For instance, he notes the travel management company will be expected to proactively help manage a trip to maximize the ROI for the traveler. “The booking process will need to be more like an online shopping experience, and the TMC will be accountable for full content, viable travel options and more involved in the total trip components,” Menkes explains. “The TMC’s will need to find new revenue streams as well.”
 
The pandemic will impact travel programs at large companies differently than at small companies as each considers the TMC relationship. Berk notes while travel managers at larger companies may emerge with expanded responsibilities, such as more involvement in areas like virtual collaboration and risk management, small and medium sized organizations may look toward travel agencies to take even more responsibilities as an outsourced travel manager.
 
“Changing priorities mean that new outsourced models need to address more than just travel – they will also include emerging areas like virtual collaboration (hybrid meetings), risk management and sustainability,” he says. 
 
[bf] Good News on the Horizon [end bf]
Despite the downturn in transactions, many travel management companies are using this time to take more ownership and control within their technology suite.
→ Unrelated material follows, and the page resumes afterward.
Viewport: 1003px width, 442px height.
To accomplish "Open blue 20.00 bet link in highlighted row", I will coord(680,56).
This is being done through partnering with travel tech providers, or through acquisitions. 
 
Bailey says BCD is investing to deliver digital solutions to companies’ travel and business problems. “Our aim is to manage change with agility and anticipate what lies ahead for our clients and their travelers,” he says. 
 
Tripkicks CEO Berk says the TMCs that emerge post-pandemic will be more flexible and tech-savvy. “When travel returns, new technology will be critical to meeting customer expectations, improving cost efficiencies, and the ability to provide robust client capabilities under one roof,” he says. “I believe that the consolidation of TMCs, combined with recent technology acquisitions will lead to more differentiated offerings among the remaining industry players.”
 
Brady notes most of the key points of evaluation will remain the same: Service, technology and price. However, what will change is the business model to deliver. “We see more emphasis on technology,” she says. “The ability to provide relevant and timely information regarding travel and corporate requirements is paramount. Additionally, we’re seeing the financial security of the TMC as a key point of evaluation. Corporations want to partner with a TMC that they have confidence will invest in the future and remain in business.”
 
A poll of Delta Air Lines’ corporate accounts released in January found half of the travel managers responding say they are expecting between 50 percent and 100 percent of their domestic travel to come back to pre-pandemic levels by the end of 2021. These results are also reflected in the Global Business Travel Association’s 12th annual BTI Outlook, which predicts a 21 percent increase in business travel spending in 2021, most of it coming at the end of the year. Altogether that means TMCs could be looking at a comeback of sorts by the start of 2022.
 
“Understanding traveler sentiment is vital to creating post-pandemic travel success,” Tate says. “What travelers expect from their companies, their travel suppliers and the internal travel team must be understood to correctly adjust. That’s why we’ll see more automated transactions, more push for online and mobile, new technologies to improve communication and response times, service configurations to maximize efficiencies and emerging payment models not yet conceived, as agency money flows will be under scrutiny post-pandemic and new entrants emerge.”